艤装工場の作業場を抜けると、急に視界が開けて浮き桟橋が正面に見えてくる。
そこには見るものを圧倒する日本武尊の小山のような巨体が横づけされていた。
その日本武尊に対峙するように、深夜の人気の無くなった岸壁にひとりたたずむ人影に大石は気がついた。
長身、痩躯、灰色の髪……富森大佐だった。
「なんだ、こんな夜中に何をしている……って俺も同じだな」
大石は黙って頭を下げた富森に苦笑いをしてみせた。
「……いい月夜ですからな」
大石が現れたことにさして不審そうな顔もせず、富森はそう静かに応じた。
「おぼろ月か、春だな」
大石は照れくさそうに月を仰いだ。
タポン、タポンと鈍い音をたてて波が岸壁に打ち寄せている。
富森は何も言わず、そばにじっと控えていた。
今宵の大石の感傷的な心情が彼にはよくわかるのだろう。
「……いよいよだな」
しばらくして大石が口を開き沈黙を破った。
「ええ」
「予行運転では存分に新機能を試してみてくれ」
「はい……まずはダッシュと半潜水ですな。

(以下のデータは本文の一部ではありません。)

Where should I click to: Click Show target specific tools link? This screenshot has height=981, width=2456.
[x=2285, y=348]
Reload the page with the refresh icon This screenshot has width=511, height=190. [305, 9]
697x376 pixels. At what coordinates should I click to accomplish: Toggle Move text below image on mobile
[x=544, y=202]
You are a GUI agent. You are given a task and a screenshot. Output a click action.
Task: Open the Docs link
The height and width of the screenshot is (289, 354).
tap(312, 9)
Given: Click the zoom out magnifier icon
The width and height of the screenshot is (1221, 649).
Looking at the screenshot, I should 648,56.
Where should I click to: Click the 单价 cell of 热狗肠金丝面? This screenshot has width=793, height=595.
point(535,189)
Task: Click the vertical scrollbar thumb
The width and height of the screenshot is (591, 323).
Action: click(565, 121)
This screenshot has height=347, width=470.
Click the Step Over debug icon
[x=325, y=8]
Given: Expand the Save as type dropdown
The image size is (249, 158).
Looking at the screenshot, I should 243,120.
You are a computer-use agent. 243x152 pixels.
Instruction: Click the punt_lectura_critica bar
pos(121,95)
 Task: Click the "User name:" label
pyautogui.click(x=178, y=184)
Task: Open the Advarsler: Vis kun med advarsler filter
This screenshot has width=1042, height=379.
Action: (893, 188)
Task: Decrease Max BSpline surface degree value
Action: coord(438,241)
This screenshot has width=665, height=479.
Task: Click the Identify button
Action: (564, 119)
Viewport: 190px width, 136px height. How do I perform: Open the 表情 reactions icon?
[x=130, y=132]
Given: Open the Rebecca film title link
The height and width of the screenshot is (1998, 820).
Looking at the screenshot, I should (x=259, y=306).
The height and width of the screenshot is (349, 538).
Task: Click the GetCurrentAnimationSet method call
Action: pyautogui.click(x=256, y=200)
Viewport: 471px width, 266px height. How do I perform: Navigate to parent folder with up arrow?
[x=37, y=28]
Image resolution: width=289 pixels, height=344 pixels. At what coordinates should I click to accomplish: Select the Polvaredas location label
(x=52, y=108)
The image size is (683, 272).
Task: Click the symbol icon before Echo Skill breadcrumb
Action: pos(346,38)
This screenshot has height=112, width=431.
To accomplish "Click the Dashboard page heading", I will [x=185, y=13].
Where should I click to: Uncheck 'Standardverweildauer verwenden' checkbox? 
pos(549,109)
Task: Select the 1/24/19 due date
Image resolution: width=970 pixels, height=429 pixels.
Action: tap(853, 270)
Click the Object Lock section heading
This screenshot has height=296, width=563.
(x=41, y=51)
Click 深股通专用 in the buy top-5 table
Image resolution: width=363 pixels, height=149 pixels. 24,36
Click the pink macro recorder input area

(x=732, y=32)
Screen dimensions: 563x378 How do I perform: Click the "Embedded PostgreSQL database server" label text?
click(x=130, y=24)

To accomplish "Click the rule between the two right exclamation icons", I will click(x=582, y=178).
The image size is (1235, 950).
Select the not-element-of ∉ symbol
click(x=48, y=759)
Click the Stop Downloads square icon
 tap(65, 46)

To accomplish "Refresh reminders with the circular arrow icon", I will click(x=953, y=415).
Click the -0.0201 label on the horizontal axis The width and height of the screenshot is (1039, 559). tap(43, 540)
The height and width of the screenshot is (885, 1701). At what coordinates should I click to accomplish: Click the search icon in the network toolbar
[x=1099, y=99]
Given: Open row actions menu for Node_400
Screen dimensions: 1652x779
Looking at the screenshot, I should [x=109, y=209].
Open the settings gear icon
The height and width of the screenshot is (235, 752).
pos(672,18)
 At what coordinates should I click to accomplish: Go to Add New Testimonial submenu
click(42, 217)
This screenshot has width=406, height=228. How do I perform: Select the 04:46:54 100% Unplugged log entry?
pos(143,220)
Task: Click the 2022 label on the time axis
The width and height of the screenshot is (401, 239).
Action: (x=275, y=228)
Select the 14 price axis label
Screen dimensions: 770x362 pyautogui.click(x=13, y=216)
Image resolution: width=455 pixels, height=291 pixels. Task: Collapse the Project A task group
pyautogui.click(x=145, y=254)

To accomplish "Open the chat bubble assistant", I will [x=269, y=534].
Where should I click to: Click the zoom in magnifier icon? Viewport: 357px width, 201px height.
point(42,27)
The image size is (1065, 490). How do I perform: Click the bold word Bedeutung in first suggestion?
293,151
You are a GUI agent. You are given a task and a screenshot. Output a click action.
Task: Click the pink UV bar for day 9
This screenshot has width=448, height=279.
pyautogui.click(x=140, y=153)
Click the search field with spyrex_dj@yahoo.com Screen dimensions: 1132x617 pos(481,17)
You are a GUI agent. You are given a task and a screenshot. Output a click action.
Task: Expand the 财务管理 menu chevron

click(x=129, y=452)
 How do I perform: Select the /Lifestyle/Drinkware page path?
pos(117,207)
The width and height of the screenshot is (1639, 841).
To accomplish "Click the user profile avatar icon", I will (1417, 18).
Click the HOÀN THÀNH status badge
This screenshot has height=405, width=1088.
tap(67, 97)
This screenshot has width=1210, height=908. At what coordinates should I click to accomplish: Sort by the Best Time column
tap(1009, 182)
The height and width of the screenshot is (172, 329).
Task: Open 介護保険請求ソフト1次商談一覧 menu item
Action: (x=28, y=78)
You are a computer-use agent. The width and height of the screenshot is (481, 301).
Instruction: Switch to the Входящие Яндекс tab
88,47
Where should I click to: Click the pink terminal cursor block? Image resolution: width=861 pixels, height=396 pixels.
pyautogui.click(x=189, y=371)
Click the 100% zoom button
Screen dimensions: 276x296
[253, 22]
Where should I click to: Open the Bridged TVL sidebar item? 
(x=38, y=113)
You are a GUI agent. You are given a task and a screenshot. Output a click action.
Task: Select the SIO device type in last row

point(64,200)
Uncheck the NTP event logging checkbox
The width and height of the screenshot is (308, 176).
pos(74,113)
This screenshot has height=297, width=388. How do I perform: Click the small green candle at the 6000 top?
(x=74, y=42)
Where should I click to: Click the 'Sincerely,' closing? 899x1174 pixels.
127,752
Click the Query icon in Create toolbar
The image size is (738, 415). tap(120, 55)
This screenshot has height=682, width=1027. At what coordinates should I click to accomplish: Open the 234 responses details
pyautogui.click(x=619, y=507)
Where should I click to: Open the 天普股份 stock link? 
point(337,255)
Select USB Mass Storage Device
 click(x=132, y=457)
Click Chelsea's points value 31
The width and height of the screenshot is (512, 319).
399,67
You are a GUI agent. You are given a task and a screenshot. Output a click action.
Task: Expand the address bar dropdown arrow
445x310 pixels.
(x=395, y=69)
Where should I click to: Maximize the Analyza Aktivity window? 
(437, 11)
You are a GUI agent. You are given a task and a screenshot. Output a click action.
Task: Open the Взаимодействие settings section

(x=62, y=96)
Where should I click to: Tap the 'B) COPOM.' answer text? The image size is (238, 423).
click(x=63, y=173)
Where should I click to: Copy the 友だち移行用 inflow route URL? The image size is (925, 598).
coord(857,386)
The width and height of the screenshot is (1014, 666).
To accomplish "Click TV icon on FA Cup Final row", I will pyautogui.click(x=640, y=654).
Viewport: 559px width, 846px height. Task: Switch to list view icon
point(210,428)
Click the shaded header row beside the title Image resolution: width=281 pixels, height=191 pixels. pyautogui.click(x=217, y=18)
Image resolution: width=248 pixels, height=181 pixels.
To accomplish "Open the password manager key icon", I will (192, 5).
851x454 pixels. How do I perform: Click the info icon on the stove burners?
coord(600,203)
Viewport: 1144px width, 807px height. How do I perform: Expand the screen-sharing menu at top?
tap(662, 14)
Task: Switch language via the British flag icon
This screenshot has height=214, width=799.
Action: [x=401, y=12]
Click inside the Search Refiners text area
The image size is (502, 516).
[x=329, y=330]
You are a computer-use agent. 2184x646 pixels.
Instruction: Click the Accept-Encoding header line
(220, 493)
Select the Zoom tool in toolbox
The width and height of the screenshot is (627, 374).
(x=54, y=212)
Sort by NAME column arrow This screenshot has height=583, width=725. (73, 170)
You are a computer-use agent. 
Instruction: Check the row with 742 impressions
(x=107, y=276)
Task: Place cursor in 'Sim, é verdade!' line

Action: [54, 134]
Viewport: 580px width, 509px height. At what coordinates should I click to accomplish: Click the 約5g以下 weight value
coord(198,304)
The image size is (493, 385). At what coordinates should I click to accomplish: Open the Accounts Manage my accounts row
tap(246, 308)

まったく夢のような戦艦です」
「そう、夢だ。日本武尊は俺の生涯のすべてを賭けた夢の超戦艦だ。大和で死んだ俺がこの日本武尊で大西洋の波濤を越えるのか……」
巨艦を見上げたまま、大石は半ば独り言のように低くつぶやいた。
「富森さん」
大石は富森のほうに向き直ると口調をやや改めた。
「あなたとまた一緒に出撃できる……今度はぜひ生還したいですな」
「ええ」
富森は深くうなずき返した。
いつの間にか月にはぼんやりと傘がかかっていた。
もやの出てきた海面に黒々としたシルエットを見せる、ずんぐりした船体と巨大な雛壇式艦橋。
ふたりは黙ったまま、浮き桟橋に繋留された巨艦を見つめていた。
ふたりの目にはありありと洋上を進む日本武尊の雄姿が浮かんでいた。
美しいカーブを持つ艦首で真っ青な大西洋の波を割って進む堂々とした姿が。
砲煙の中心で荒々しく咆哮する51サンチ砲が。
鉄の臭いと潮の香りの入り混じる呉工廠の埠頭から、ふたりは日本武尊を飽かず眺めるのだった……。